• Goal:
Set out everything from the line containing "Image resolution: width=784" down to the line containing "point(86,437)" as a Markdown table with the columns Line and Content, numbering each line and skipping blank ones.

• Material provided:
"""
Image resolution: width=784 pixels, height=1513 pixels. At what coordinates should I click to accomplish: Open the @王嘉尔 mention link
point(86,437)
"""
"""
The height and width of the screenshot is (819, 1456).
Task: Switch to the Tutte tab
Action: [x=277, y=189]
"""
"""
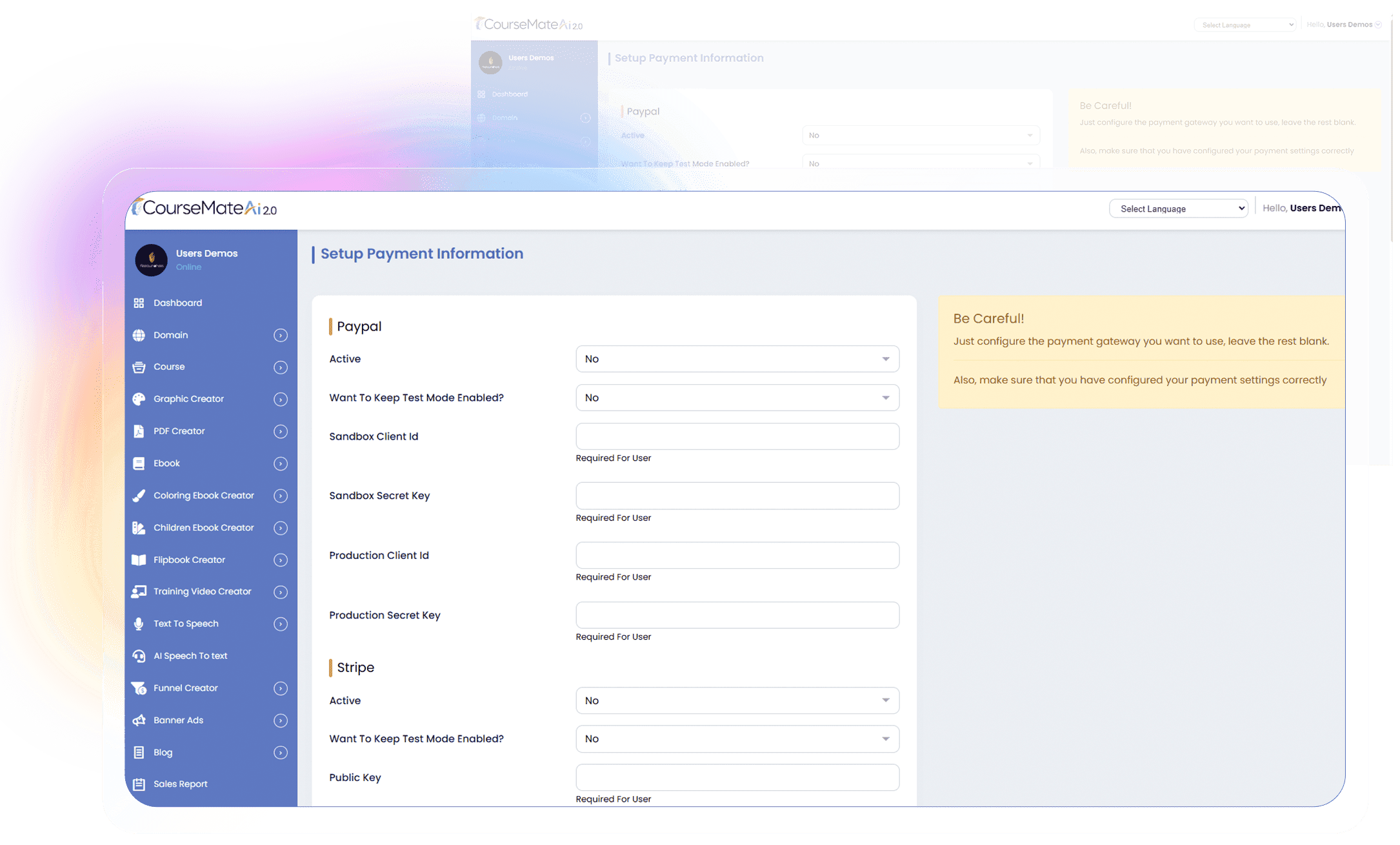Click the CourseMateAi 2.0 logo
"""
• Full output:
| Line | Content |
|---|---|
| 1 | Image resolution: width=784 pixels, height=1513 pixels. At what coordinates should I click to accomplish: Open the @王嘉尔 mention link |
| 2 | point(86,437) |